Gem5-AcceSys: Enabling System-Level Exploration of Standard Interconnects for Novel Accelerators

TL;DR

This paper presents Gem5-AcceSys, a framework for exploring standard interconnects in accelerators, demonstrating how optimized interconnects can significantly improve data transfer performance for machine learning workloads.

Contribution

The paper introduces Gem5-AcceSys, enabling detailed system-level exploration of interconnects and memory configurations for accelerators, with a case study on transformer workloads.

Findings

Optimized interconnects can reach up to 80% of device-side memory performance.

In some cases, interconnect performance can surpass device-side memory performance.

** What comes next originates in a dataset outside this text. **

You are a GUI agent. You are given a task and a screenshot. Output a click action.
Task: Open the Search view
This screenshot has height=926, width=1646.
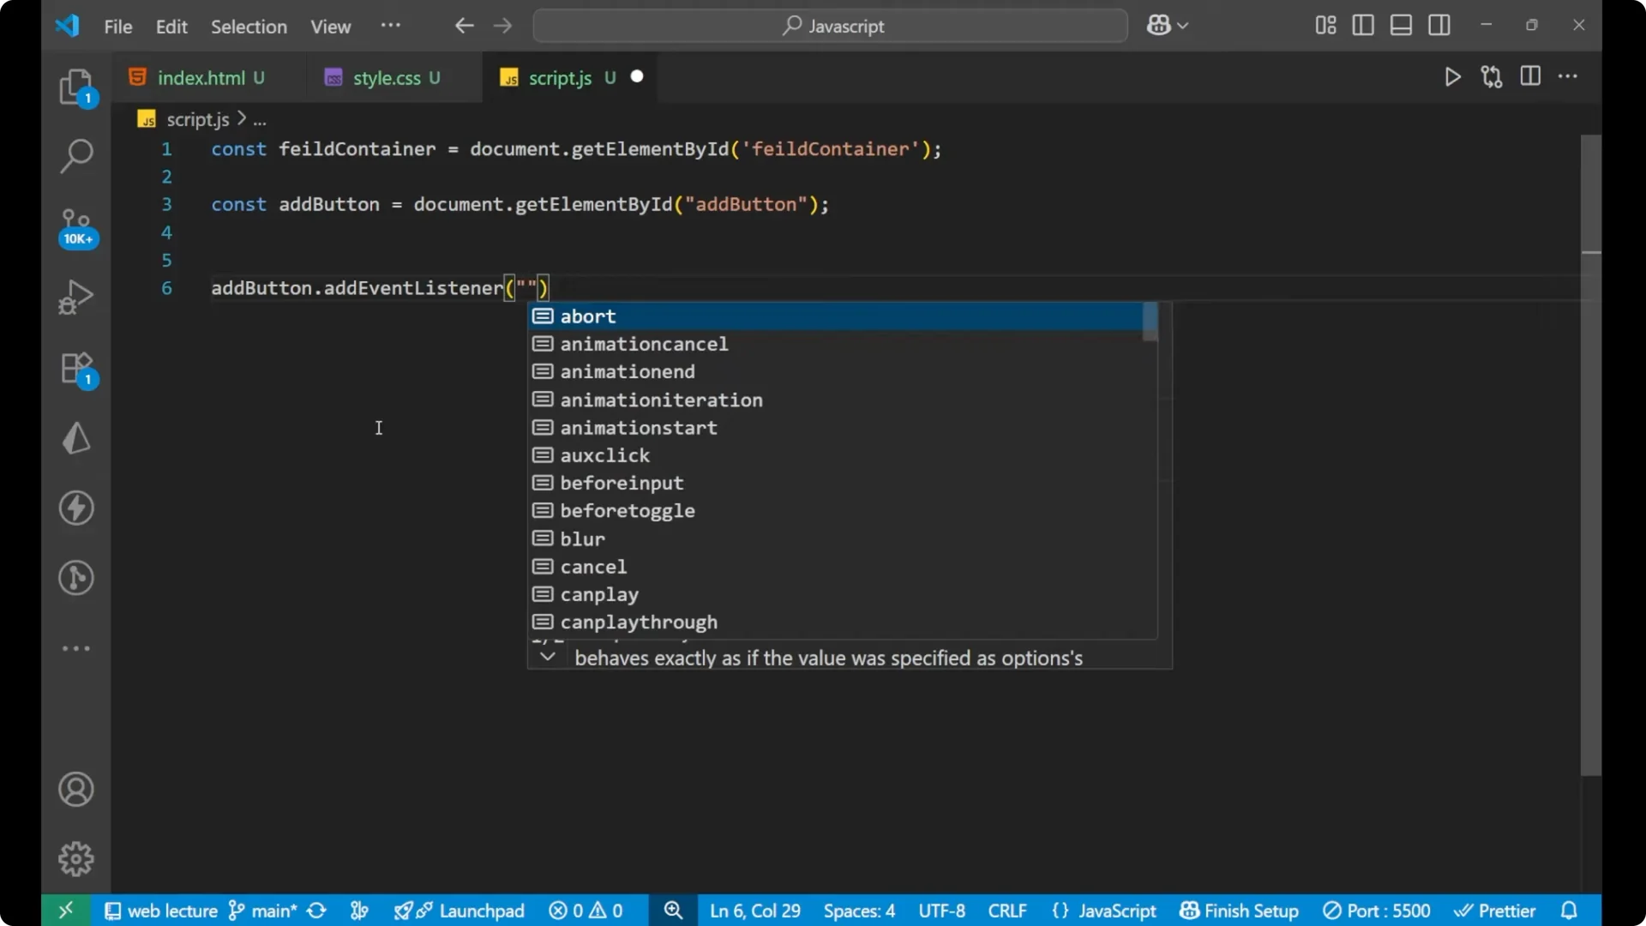tap(76, 156)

The framework provides actionable insights for designing balanced accelerator systems.

Abstract

The growing demand for efficient, high-performance processing in machine learning (ML) and image processing has made hardware accelerators, such as GPUs and Data Streaming Accelerators (DSAs), increasingly essential. These accelerators enhance ML and image processing tasks by offloading computation from the CPU to dedicated hardware. These accelerators rely on interconnects for efficient data transfer, making interconnect design crucial for system-level performance. This paper introduces Gem5-AcceSys, an innovative framework for system-level exploration of standard interconnects and configurable memory hierarchies. Using a matrix multiplication accelerator tailored for transformer workloads as a case study, we evaluate PCIe performance across diverse memory types (DDR4, DDR5, GDDR6, HBM2) and configurations, including host-side and device-side memory. Our findings demonstrate that optimized interconnects can achieve up to 80% of device-side memory performance and, in some scenarios, even surpass it. These results offer actionable insights for system architects, enabling a balanced approach to performance and cost in next-generation accelerator design.